• **What the exercise asks**
Please reproduce each of the entries below exactly as they appear.

═════ Exercise inputs

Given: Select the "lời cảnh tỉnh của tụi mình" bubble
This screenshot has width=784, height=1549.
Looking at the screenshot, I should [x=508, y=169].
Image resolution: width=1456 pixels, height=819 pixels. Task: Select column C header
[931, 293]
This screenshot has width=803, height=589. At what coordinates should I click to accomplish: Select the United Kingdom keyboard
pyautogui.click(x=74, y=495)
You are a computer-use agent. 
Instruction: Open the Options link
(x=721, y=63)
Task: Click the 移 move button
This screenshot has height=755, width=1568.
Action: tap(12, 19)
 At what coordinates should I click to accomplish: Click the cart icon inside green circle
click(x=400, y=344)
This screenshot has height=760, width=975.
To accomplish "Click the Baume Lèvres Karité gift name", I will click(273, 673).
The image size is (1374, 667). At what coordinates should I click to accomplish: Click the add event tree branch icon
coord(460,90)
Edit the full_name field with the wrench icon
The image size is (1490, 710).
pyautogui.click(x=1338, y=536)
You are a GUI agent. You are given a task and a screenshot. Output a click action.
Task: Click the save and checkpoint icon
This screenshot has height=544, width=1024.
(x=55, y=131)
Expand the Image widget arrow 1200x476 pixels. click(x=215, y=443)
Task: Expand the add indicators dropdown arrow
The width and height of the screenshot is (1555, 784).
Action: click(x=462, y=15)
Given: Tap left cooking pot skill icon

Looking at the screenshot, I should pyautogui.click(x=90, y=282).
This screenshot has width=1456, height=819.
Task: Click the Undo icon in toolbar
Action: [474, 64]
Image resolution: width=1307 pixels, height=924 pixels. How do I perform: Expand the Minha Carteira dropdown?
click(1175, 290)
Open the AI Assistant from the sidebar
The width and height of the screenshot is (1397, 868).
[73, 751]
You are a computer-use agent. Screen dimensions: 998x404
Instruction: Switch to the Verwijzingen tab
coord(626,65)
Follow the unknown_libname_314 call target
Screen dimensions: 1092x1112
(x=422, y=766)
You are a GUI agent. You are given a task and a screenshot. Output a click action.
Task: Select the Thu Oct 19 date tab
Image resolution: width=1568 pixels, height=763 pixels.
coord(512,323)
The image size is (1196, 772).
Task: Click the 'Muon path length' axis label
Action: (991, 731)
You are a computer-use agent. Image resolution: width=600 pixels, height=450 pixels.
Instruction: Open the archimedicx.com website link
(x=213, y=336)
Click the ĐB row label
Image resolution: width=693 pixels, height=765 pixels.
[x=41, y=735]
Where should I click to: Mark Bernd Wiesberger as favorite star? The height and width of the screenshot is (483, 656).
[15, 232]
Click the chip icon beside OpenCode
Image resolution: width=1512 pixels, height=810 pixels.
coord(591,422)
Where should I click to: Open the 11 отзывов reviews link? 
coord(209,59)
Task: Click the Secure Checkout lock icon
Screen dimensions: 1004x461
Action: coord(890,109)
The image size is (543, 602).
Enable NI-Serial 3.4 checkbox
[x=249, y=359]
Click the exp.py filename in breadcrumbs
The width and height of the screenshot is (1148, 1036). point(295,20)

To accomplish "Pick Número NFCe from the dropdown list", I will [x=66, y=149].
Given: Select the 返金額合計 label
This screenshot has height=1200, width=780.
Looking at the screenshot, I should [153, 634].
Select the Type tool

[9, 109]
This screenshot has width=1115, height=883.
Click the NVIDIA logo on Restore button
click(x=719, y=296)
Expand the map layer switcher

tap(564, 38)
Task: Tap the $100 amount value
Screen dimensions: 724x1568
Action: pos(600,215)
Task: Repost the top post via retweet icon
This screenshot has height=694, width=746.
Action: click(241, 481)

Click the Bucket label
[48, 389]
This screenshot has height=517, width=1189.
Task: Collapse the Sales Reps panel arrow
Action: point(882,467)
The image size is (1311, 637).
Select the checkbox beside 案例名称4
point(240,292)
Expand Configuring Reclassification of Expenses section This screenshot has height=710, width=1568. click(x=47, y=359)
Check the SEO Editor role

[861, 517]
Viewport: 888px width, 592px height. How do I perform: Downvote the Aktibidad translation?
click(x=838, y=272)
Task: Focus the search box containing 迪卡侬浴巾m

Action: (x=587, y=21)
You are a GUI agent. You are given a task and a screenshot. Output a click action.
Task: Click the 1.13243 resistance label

══════════

• **Task solution**
Given: Select the "lời cảnh tỉnh của tụi mình" bubble
This screenshot has width=784, height=1549.
Looking at the screenshot, I should [x=508, y=169].
Image resolution: width=1456 pixels, height=819 pixels. Task: Select column C header
[931, 293]
This screenshot has width=803, height=589. At what coordinates should I click to accomplish: Select the United Kingdom keyboard
pyautogui.click(x=74, y=495)
You are a computer-use agent. 
Instruction: Open the Options link
(x=721, y=63)
Task: Click the 移 move button
This screenshot has height=755, width=1568.
Action: tap(12, 19)
 At what coordinates should I click to accomplish: Click the cart icon inside green circle
click(x=400, y=344)
This screenshot has height=760, width=975.
To accomplish "Click the Baume Lèvres Karité gift name", I will click(273, 673).
The image size is (1374, 667). At what coordinates should I click to accomplish: Click the add event tree branch icon
coord(460,90)
Edit the full_name field with the wrench icon
The image size is (1490, 710).
pyautogui.click(x=1338, y=536)
You are a GUI agent. You are given a task and a screenshot. Output a click action.
Task: Click the save and checkpoint icon
This screenshot has height=544, width=1024.
(x=55, y=131)
Expand the Image widget arrow 1200x476 pixels. click(x=215, y=443)
Task: Expand the add indicators dropdown arrow
The width and height of the screenshot is (1555, 784).
Action: click(x=462, y=15)
Given: Tap left cooking pot skill icon

Looking at the screenshot, I should pyautogui.click(x=90, y=282).
This screenshot has width=1456, height=819.
Task: Click the Undo icon in toolbar
Action: [474, 64]
Image resolution: width=1307 pixels, height=924 pixels. How do I perform: Expand the Minha Carteira dropdown?
click(1175, 290)
Open the AI Assistant from the sidebar
The width and height of the screenshot is (1397, 868).
[73, 751]
You are a computer-use agent. Screen dimensions: 998x404
Instruction: Switch to the Verwijzingen tab
coord(626,65)
Follow the unknown_libname_314 call target
Screen dimensions: 1092x1112
(x=422, y=766)
You are a GUI agent. You are given a task and a screenshot. Output a click action.
Task: Select the Thu Oct 19 date tab
Image resolution: width=1568 pixels, height=763 pixels.
coord(512,323)
The image size is (1196, 772).
Task: Click the 'Muon path length' axis label
Action: (991, 731)
You are a computer-use agent. Image resolution: width=600 pixels, height=450 pixels.
Instruction: Open the archimedicx.com website link
(x=213, y=336)
Click the ĐB row label
Image resolution: width=693 pixels, height=765 pixels.
[x=41, y=735]
Where should I click to: Mark Bernd Wiesberger as favorite star? The height and width of the screenshot is (483, 656).
[15, 232]
Click the chip icon beside OpenCode
Image resolution: width=1512 pixels, height=810 pixels.
coord(591,422)
Where should I click to: Open the 11 отзывов reviews link? 
coord(209,59)
Task: Click the Secure Checkout lock icon
Screen dimensions: 1004x461
Action: coord(890,109)
The image size is (543, 602).
Enable NI-Serial 3.4 checkbox
[x=249, y=359]
Click the exp.py filename in breadcrumbs
The width and height of the screenshot is (1148, 1036). point(295,20)

To accomplish "Pick Número NFCe from the dropdown list", I will [x=66, y=149].
Given: Select the 返金額合計 label
This screenshot has height=1200, width=780.
Looking at the screenshot, I should [153, 634].
Select the Type tool

[9, 109]
This screenshot has width=1115, height=883.
Click the NVIDIA logo on Restore button
click(x=719, y=296)
Expand the map layer switcher

tap(564, 38)
Task: Tap the $100 amount value
Screen dimensions: 724x1568
Action: pos(600,215)
Task: Repost the top post via retweet icon
This screenshot has height=694, width=746.
Action: click(241, 481)

Click the Bucket label
[48, 389]
This screenshot has height=517, width=1189.
Task: Collapse the Sales Reps panel arrow
Action: point(882,467)
The image size is (1311, 637).
Select the checkbox beside 案例名称4
point(240,292)
Expand Configuring Reclassification of Expenses section This screenshot has height=710, width=1568. click(x=47, y=359)
Check the SEO Editor role

[861, 517]
Viewport: 888px width, 592px height. How do I perform: Downvote the Aktibidad translation?
click(x=838, y=272)
Task: Focus the search box containing 迪卡侬浴巾m

Action: (x=587, y=21)
You are a GUI agent. You are given a task and a screenshot. Output a click action.
Task: Click the 1.13243 resistance label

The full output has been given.